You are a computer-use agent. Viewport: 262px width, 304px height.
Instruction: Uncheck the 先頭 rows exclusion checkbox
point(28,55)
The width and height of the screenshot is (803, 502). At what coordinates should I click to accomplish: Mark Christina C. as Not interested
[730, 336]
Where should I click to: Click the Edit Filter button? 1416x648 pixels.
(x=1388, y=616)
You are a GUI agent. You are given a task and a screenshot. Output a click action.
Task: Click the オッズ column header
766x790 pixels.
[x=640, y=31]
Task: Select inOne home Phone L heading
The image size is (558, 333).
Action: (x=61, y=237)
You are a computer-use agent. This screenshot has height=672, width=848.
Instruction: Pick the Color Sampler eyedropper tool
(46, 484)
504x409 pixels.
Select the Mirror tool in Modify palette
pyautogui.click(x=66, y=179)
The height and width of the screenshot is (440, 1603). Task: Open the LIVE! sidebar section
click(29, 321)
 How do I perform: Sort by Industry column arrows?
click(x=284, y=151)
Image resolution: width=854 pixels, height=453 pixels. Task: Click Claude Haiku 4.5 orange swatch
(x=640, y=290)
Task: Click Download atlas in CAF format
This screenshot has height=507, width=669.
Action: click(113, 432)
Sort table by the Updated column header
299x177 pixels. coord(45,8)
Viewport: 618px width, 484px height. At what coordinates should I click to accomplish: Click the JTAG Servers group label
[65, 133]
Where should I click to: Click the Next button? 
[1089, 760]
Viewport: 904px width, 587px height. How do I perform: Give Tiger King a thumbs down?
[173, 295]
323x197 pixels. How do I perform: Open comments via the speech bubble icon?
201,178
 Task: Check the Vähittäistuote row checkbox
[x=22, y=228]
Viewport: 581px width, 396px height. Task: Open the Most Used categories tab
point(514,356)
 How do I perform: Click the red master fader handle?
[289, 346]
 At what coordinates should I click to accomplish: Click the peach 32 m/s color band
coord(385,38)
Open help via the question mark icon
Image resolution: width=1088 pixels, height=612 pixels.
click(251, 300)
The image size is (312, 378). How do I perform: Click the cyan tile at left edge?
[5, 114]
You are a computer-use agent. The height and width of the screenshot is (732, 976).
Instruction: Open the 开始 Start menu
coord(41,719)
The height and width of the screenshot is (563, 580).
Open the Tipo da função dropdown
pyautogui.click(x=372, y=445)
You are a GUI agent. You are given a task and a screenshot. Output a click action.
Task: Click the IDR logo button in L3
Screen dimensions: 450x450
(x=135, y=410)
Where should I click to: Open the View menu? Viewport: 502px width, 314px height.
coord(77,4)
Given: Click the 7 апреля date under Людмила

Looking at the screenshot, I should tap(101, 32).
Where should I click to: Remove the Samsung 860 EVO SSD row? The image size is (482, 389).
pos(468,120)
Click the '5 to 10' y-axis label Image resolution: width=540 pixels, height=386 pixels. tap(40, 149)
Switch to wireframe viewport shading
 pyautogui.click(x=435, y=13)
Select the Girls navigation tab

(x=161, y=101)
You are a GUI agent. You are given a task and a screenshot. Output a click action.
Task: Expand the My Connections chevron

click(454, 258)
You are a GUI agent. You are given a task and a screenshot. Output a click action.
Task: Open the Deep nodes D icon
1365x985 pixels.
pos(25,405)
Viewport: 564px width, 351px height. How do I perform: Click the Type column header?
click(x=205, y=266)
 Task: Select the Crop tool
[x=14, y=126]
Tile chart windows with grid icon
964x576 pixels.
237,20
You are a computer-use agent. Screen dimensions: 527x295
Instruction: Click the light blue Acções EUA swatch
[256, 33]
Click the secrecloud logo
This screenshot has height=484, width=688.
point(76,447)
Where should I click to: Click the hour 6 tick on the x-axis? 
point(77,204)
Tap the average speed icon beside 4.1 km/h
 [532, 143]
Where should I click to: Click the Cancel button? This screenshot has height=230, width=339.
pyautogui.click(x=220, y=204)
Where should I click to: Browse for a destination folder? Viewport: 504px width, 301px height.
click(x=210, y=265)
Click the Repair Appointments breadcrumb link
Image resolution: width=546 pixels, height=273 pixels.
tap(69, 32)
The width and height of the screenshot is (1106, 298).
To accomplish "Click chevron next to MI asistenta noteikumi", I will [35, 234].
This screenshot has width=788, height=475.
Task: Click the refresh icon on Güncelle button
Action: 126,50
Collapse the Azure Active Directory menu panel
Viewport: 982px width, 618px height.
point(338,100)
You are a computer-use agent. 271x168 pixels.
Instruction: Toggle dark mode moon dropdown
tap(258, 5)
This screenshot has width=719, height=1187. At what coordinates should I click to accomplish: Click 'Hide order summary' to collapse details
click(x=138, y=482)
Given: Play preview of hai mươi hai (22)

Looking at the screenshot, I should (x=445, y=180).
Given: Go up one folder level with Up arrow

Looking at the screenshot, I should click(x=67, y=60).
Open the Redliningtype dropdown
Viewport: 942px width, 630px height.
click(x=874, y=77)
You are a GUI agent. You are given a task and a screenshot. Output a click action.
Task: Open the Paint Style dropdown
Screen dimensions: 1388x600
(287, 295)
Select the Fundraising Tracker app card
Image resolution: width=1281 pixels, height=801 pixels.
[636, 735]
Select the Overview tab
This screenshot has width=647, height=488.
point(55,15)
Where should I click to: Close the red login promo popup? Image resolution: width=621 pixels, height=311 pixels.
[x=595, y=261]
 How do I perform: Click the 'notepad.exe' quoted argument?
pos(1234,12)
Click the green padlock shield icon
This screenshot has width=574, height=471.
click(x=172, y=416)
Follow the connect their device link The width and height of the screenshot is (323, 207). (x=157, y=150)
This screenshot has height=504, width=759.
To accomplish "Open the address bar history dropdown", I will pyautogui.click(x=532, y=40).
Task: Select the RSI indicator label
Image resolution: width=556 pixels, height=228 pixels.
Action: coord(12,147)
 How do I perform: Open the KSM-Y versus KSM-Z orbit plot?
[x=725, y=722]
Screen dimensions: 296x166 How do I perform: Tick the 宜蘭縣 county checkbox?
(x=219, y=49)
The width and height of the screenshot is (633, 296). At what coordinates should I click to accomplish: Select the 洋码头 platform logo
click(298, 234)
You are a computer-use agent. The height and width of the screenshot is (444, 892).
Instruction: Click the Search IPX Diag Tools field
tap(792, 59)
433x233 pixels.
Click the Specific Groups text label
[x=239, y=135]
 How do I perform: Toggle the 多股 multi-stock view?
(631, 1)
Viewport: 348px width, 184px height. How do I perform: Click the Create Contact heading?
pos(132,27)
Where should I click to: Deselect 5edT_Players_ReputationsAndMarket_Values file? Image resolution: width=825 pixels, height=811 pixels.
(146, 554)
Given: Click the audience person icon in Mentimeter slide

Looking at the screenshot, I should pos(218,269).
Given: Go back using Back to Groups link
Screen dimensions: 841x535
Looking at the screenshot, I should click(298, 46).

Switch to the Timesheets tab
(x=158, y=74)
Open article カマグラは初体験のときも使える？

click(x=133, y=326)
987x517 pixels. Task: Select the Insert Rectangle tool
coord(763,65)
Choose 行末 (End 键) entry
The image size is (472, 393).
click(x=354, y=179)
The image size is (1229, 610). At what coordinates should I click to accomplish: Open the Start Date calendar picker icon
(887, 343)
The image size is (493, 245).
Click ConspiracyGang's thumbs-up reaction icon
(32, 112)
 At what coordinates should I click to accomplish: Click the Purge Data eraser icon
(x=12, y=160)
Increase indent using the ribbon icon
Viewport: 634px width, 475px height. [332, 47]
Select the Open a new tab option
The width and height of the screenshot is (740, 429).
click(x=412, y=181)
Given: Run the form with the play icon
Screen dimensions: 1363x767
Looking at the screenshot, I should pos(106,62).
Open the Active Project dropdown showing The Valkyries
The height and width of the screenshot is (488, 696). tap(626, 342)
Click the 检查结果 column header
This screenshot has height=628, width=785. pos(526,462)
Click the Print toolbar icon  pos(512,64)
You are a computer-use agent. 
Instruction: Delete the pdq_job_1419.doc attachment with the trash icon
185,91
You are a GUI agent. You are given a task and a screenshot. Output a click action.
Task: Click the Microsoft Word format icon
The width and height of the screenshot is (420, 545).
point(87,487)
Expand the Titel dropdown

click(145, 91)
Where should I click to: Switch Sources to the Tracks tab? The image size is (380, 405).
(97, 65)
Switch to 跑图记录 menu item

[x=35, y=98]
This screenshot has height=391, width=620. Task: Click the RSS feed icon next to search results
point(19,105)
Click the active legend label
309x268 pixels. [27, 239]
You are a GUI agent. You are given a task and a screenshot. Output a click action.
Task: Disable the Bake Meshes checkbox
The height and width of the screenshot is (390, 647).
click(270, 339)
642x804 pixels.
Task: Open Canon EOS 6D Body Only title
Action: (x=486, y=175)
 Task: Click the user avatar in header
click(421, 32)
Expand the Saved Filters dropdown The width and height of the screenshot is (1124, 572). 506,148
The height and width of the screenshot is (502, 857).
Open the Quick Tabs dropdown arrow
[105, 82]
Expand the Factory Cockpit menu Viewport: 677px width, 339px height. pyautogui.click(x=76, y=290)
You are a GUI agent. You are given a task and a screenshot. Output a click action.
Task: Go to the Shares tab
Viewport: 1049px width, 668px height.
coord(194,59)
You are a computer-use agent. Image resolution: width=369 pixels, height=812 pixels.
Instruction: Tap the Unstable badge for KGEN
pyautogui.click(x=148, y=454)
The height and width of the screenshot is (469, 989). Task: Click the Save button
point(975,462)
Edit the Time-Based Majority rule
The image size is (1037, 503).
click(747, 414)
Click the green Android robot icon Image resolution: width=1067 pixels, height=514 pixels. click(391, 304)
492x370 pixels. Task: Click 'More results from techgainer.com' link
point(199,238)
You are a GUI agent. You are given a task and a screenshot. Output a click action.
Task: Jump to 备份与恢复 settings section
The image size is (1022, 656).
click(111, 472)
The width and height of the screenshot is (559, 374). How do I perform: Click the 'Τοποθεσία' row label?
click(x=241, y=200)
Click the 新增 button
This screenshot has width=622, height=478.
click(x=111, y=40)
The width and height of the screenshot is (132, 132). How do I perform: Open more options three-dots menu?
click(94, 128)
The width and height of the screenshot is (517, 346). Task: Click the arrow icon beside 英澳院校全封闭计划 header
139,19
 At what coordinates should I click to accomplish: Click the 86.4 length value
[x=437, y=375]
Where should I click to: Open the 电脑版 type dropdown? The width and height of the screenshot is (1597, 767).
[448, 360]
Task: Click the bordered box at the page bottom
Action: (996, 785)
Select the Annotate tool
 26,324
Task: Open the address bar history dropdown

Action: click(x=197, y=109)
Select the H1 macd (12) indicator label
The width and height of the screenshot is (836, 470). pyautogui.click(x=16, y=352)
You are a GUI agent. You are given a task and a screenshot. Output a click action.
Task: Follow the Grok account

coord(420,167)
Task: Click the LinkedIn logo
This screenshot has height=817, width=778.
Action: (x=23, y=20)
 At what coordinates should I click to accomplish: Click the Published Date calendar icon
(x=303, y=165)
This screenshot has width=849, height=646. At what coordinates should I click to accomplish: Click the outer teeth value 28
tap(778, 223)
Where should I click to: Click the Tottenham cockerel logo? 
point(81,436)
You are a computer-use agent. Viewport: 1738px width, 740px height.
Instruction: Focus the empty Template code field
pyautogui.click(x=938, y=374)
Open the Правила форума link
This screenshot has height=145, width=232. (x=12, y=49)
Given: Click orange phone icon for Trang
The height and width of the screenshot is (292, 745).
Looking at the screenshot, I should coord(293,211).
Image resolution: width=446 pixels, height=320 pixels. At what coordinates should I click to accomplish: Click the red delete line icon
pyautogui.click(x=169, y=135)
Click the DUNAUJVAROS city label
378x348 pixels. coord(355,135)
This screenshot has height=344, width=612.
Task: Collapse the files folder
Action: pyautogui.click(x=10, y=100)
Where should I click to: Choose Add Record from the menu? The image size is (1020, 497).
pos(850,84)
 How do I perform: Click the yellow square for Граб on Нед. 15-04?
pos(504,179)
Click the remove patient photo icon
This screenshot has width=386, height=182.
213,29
========
__EXERCISE DIRECTIONS__:
For every line above that includes the string "format", copy the line.

__ANSWER SECTION__:
Task: Click Download atlas in CAF format
Task: Click the Microsoft Word format icon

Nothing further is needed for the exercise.